George: Well I think it was a… I think transpromo got somewhat of a cliché in the printing industry, everybody started using it. And what we really tried to do is utilizing it one-to-one for customer relationship management or if it’s a one off printing or the ability to really target certain customers. So we said, precision marketing is being able to take something in like a telescope on a gun, being able to precisely market to some point of time or some point person or some market they want to go after. So precision market was to define a little bit better term of what the intent is, to utilize a statement or an output document to target some area, whether it be industry, a person or a type of a cross-selling opportunity.
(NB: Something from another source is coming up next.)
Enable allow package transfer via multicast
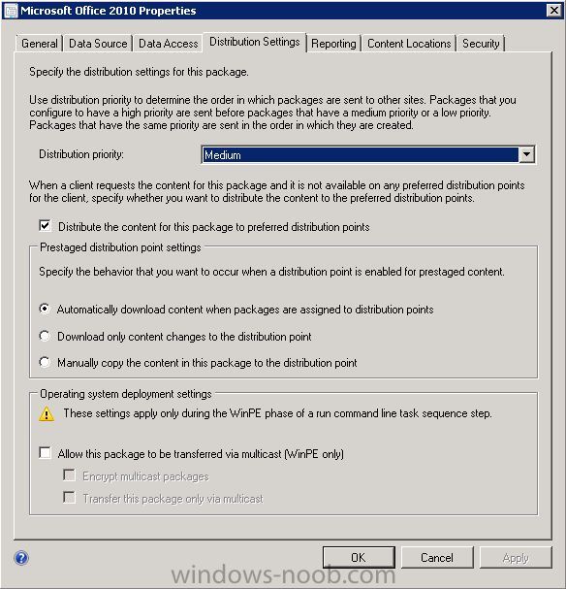This screenshot has width=566, height=589. point(45,453)
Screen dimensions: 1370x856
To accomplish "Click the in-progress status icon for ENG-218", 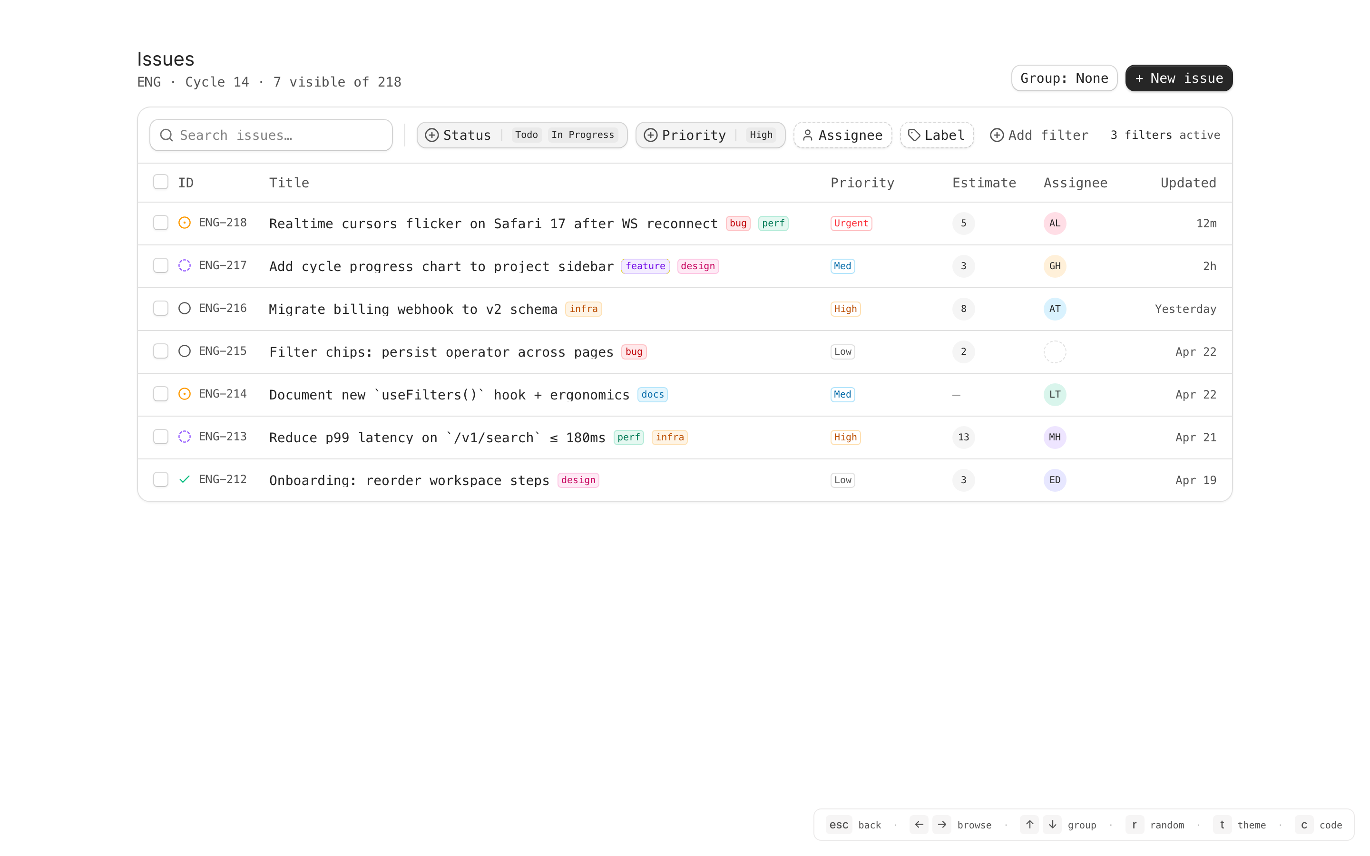I will (x=185, y=223).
Cary: I also think it’s terrific that you guys have done so much work with the CMO Council, so I just wanted to congratulate you on that. You had some wonderful information that, you know, you’ve been able to work with them and make it available to the market in general.

George: Yeah.

Cary: It’s terrific.

George: Well I think…

Cary: Thank you for that.

George: …the whole thing on precision marketing is you have to be tied in closely with the marketing people.

Cary: Exactly.

George: And so that’s the intent is to tie in because if the marketing people are… are not involved in it, you’re probably not doing a good job with precision marketing.

Cary: And my friend, Sandra has done a great job there.

George: Yeah, he does fantastic job.

Cary: That’s great. So. Well thank you very much.

George: We’re glad to have her. Well thank you very much.